To the average person, the board’s job might seem unclear or even superfluous. Board members are seen as having all the upside—prestige and board fees—and very little downside. The opposite is true. While management operates the corporation on a day-to-day basis, in the words of Dambisa Moyo, it is the board’s responsibility to look on from 40,000 feet.
At its meeting, the board should ask whether the leadership is innovating enough, hiring the right people, and building the best management team; whether the corporation is growing its customer base and beating the competition; and whether its operations are aligned to the latest corporate strategy.
The board must look beyond compliance and ticking the boxes and work towards securing a competitive advantage. The board should be even more actively engaged when the corporation is not doing well; otherwise, it would be a case of Nero fiddling as Rome burns.
The Kenya Companies Act, 2015 expressly provides that in executing their responsibilities and duties, directors must endeavour to promote the success of the company.
In the current environment defined by volatility, uncertainty, complexity, and ambiguity, we need corporate boards that deliver, boards with purpose, visionary and agile boards ready to promote success, embrace stewardship, sustainability, accountability, transparency, integrity, prosperity, and public good.
This encompasses putting into consideration the corporate value or long-term success of the company and other stakeholder interests. They must exercise independent judgment in their execution of duties; apply reasonable care, skill and diligence to their tasks and avoid conflict of interest.
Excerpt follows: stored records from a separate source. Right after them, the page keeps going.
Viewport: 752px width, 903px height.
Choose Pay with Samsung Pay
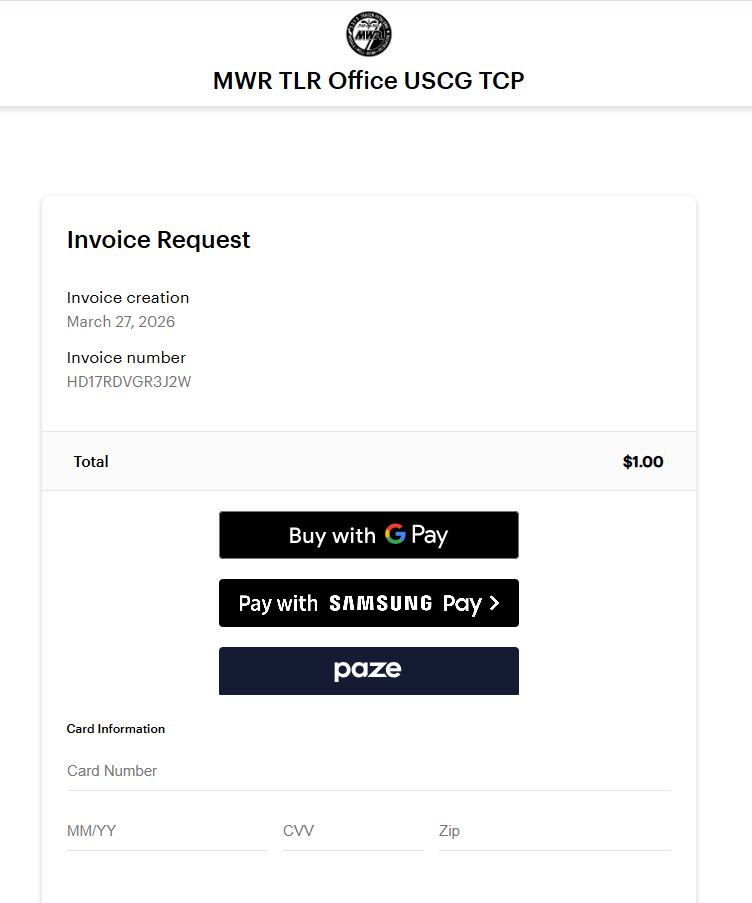[368, 603]
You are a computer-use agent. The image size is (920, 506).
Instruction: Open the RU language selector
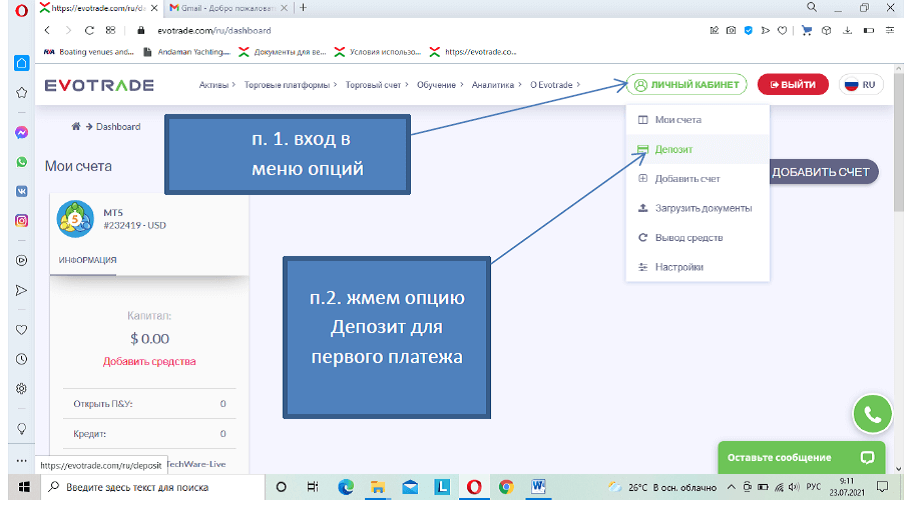pos(861,85)
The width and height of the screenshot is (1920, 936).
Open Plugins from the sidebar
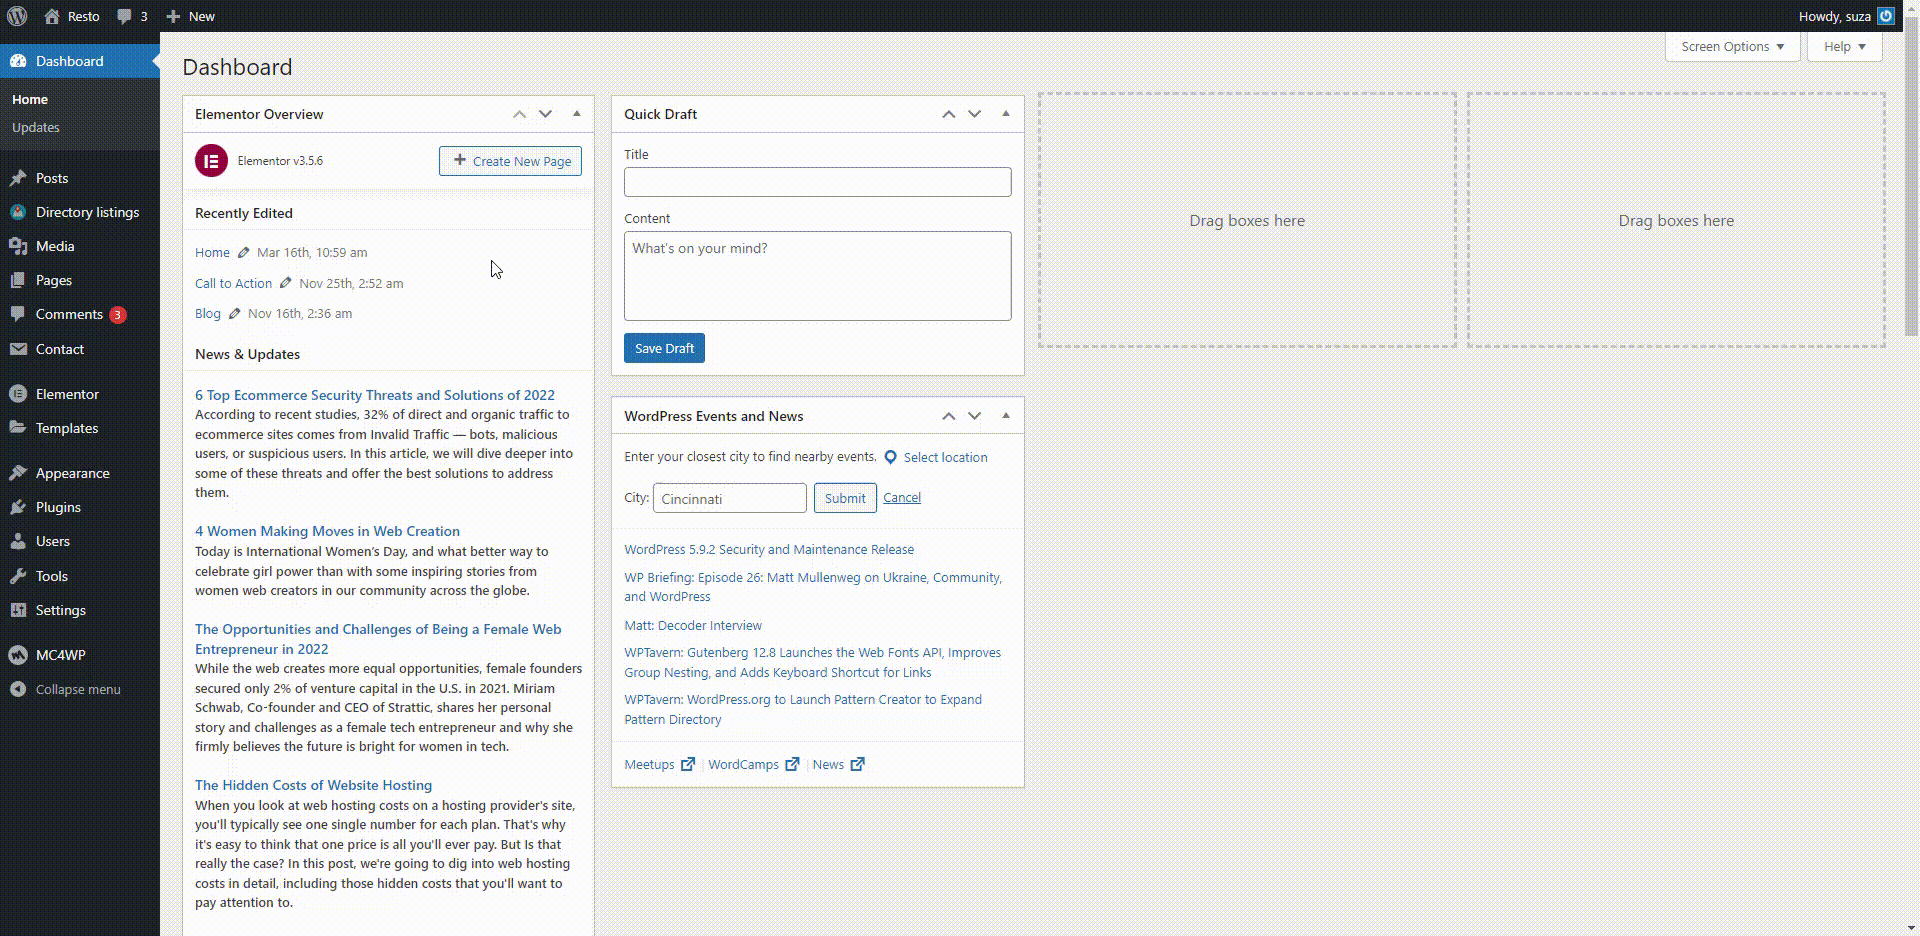pyautogui.click(x=58, y=507)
In the words of Jim Leng, former Chairman, of Corus Group, the day of the gifted amateur is long gone. Board membership is not about receiving hefty allowances and/or remuneration for mediocrity. It is not about filling the boardroom with people who will be rubber stamps or pliable tools in the hands of executives. Today’s directors must be more engaged, shrewd, enterprising, more numerate and more technically competent than ever.